Secara umum tampak bahwa nilai keanekaragaman berbanding lurus dengan keseragaman dan
berbanding terbalik dengan nilai dominasi. Indeks dominan tertinggi adalah di stasiun III, diikuti
oleh stasiun II, stasiun IV, dan stasiun I. Rata-rata dominasi semua stasiun pengamatan adalah
0,197. Makroalga memiliki tingkat adaptasi yang tinggi sehingga mereka dapat hidup pada
kondisi substrat yang beragam (Jorgensen et al 2005). Nilai D <0,5 menunjukkan dominasi
rendah, jika tidak jika D mencapai 1, maka dominasi adalah yang tertinggi (Odum 1994).
Keseragaman yang stabil menunjukkan bahwa jumlah makroalga yang ditemukan tidak jauh
berbeda (genap). Ini juga dibuktikan dengan nilai dominasi rendah (tidak ada spesies dominan).

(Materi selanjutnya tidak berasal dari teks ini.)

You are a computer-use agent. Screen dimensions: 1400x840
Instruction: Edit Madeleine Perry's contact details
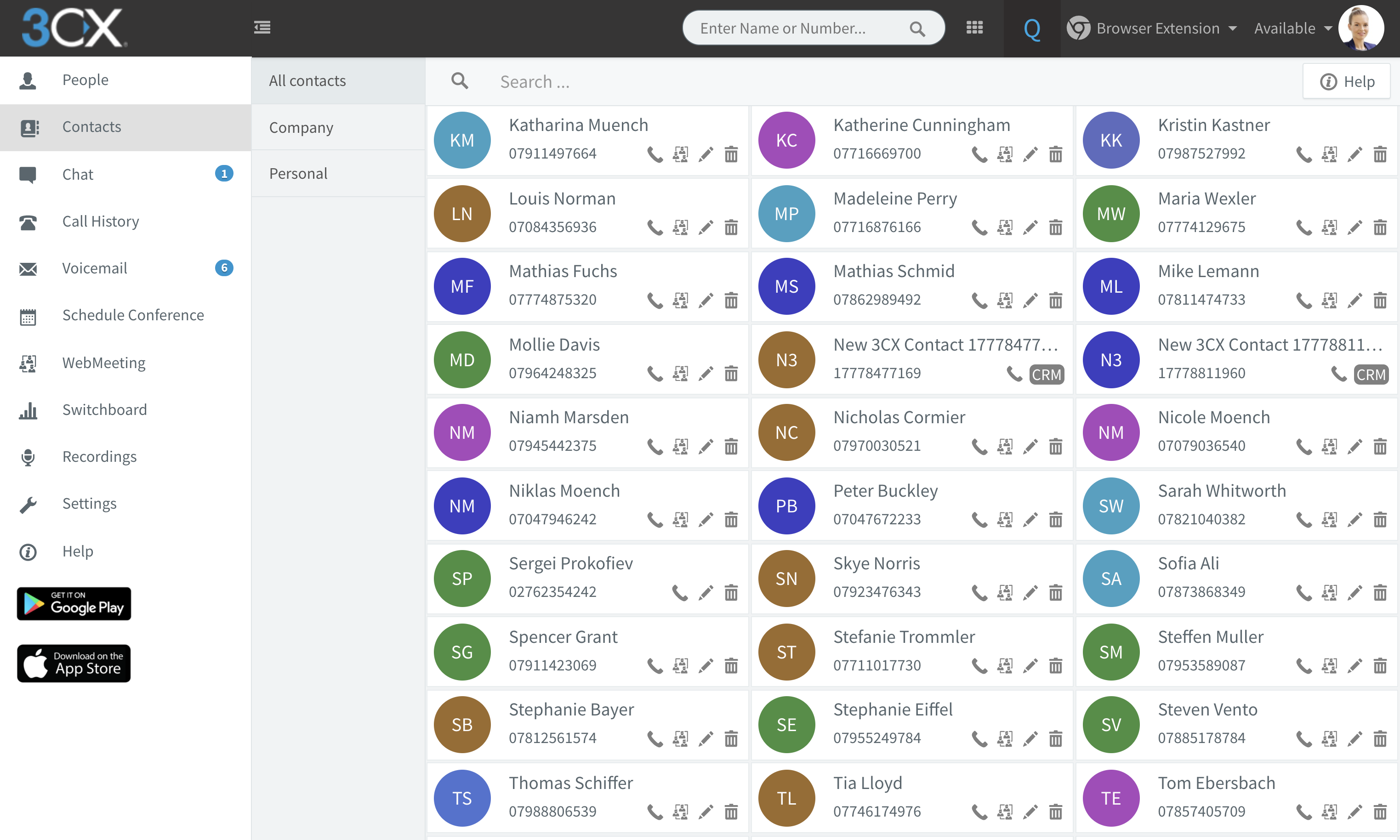click(x=1030, y=227)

Keseragaman spesies makroalga dalam air ini dikatakan lebih merata karena makroalga dapat
tumbuh secara optimal. Makroalga dapat tumbuh secara optimal karena kondisi air dan faktor
lingkungannya stabil. Namakule et al (2017) menjelaskan bahwa keanekaragaman organisme di
perairan sangat dipengaruhi oleh faktor lingkungan. Komunitas makroalga yang memiliki nilai
keanekaragaman hayati tinggi umumnya dalam kondisi air yang baik, dan sebaliknya kondisi air
yang buruk akan menghasilkan keanekaragaman yang lebih rendah. Keanekaragaman dan
keseragaman spesies makroalga dari perhitungan di air Jikumerasa memiliki nilai yang cukup
tinggi, baik dalam kualitas dan kuantitas. Kapan dibandingkan dengan daerah lain seperti Riau
dan Kepulauan Bangka, jumlah spesies makroalga mencapai 24 spesies, indeks keanekaragaman
adalah 1,9048 dan indeks keseragaman adalah 0,662 (Kadi 2006). Menurut Odum (1994),
keanekaragaman memiliki nilai tertinggi jika semua individu berasal dari genus atau spesies
yang berbeda; jika tidak, keanekaragaman memiliki nilai terendah ketika individu berasal dari
genus atau spesies yang sama.

Kesimpulan. Makroalga yang ditemukan di Pulau Nusalaut adalah 17 spesies yang mewakili 12
genera, yaitu Acanthophora, Codium, Caulerpa, Dictyopteris, Gracilaria, Halimeda, Hypnea,
Laurencia, Liagora, Neomeris, Padina, dan Sargassum. Kepadatan dan kelimpahan gen
Gracilaria lebih tinggi daripada genus lainnya. Secara geografis, distribusi makroalga di perairan
Pulau Nusalaut lebih tinggi di wilayah pemukiman desa Ameth. Desa Ameth adalah lokasi yang
memiliki nilai indeks keanekaragaman tertinggi (H ') 2,475. Indeks dominasi spesies (D) adalah
yang tertinggi di stasiun III dan indeks kerataan tertinggi (E) ditemukan di stasiun II. Secara
umum, struktur ekologis komunitas makroalga didistribusikan secara merata di sepanjang
perairan pantai.

Ucapan Terima Kasih. Penulis berterima kasih kepada Direktur Sekolah Tinggi Keguruan dan
Ilmu Pendidikan, Gotong Royong, Masohi (STKIP-Gotong Royong), yang telah memberikan
bantuan beasiswa untuk penyelesaian penelitian ini dalam Program Studi Pendidikan Biologi,
Pascasarjana, Universitas Pattimura, tahun 2014 / 2015.